Tres pasos antes de la curva, Payne oyó dos voces poco claras. Se señaló las orejas con las dos Lugers advirtiéndole a Jones que había oído a dos hombres. Jones se deslizó al lado de Payne y agitó la pistola sin ruido cerca del suelo. Con eso le indicaba que dispararía bajo. Payne asintió mientras daban otro paso. Uno de los hombres hablaba italiano, mientras que el otro le contestaba en un dialecto alemán que mucha gente utilizaba en Suiza. Trabajaban en equipo, aunque se comunicaban en lenguajes diferentes. Payne esperaba que Jones entendiera algo de lo que estaban diciendo por si eso les daba alguna pista.
Aunque ya se ocuparían de eso más tarde. Ahora era el momento de liquidarlos.
Payne señaló su reloj, después vocalizó sin sonido:
—¡Tres… dos… uno… vamos!
Jones apareció agachado, mientras que Payne lo hizo de pie y pegado a la pared. Sus movimientos fueron tan rápidos que los soldados no tuvieron tiempo de reaccionar.

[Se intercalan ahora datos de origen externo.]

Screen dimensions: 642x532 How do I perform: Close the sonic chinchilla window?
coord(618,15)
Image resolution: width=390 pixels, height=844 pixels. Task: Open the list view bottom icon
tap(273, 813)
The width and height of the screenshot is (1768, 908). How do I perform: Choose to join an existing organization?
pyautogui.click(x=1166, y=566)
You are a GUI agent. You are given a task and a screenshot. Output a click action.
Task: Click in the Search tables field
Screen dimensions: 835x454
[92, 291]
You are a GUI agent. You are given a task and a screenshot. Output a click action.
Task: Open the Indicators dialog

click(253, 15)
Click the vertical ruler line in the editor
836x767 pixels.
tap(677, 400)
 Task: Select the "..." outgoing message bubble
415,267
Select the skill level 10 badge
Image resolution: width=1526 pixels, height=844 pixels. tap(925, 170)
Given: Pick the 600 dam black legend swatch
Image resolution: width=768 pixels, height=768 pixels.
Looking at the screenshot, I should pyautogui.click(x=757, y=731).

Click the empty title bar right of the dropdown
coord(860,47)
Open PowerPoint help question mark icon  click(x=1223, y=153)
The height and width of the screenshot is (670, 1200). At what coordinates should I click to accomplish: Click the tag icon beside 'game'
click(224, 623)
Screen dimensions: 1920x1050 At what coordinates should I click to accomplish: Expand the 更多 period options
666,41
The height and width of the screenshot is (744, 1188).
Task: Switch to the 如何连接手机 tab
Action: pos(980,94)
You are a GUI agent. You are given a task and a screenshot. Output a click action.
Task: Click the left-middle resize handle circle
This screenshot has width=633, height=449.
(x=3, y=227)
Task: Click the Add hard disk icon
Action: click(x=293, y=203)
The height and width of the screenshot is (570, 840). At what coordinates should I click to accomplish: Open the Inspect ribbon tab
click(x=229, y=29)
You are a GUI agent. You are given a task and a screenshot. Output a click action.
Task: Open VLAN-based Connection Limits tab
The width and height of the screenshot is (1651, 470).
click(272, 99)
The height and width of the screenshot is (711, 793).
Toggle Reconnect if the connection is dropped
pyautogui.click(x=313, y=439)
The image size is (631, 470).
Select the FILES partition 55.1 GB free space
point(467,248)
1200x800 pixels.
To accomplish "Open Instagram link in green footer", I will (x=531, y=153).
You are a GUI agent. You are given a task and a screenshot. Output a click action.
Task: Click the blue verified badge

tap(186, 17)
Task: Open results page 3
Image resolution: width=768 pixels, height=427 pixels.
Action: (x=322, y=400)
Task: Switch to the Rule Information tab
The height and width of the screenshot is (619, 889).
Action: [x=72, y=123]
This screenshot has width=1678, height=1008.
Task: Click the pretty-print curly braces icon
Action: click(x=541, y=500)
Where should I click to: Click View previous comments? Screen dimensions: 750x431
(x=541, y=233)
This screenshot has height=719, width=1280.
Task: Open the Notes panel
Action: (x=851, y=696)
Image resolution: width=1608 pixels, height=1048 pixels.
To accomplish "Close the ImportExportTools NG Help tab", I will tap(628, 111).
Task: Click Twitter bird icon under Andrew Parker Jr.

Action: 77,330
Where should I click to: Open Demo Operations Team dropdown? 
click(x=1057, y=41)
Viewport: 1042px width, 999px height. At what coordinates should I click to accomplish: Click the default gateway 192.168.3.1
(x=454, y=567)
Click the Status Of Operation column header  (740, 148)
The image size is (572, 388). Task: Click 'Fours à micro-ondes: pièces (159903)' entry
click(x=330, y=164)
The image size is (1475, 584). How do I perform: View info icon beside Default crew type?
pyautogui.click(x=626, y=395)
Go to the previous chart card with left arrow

Ambos llevaban uniforme militar y sendas máscaras de gas, lo que explicaba por qué las voces eran tan débiles. Sendos AK-47 colgaban de sus hombros.
En un ataque normal, Payne les hubiera ordenado que se rindieran antes de disparar. Pero aquí no. La primera bala de Payne atravesó el bíceps del italiano al mismo tiempo que Jones le disparaba otra en la pantorrilla, un disparo que le desgarró el músculo incrustándose en su otra pierna. Se cayó al suelo retorciéndose de dolor mientras la sangre brotaba en todas direcciones. El otro soldado, el suizo, se quedó allí pasmado, sin saber lo que había pasado, aunque estuviera viendo a Payne y a Jones al final del pasillo.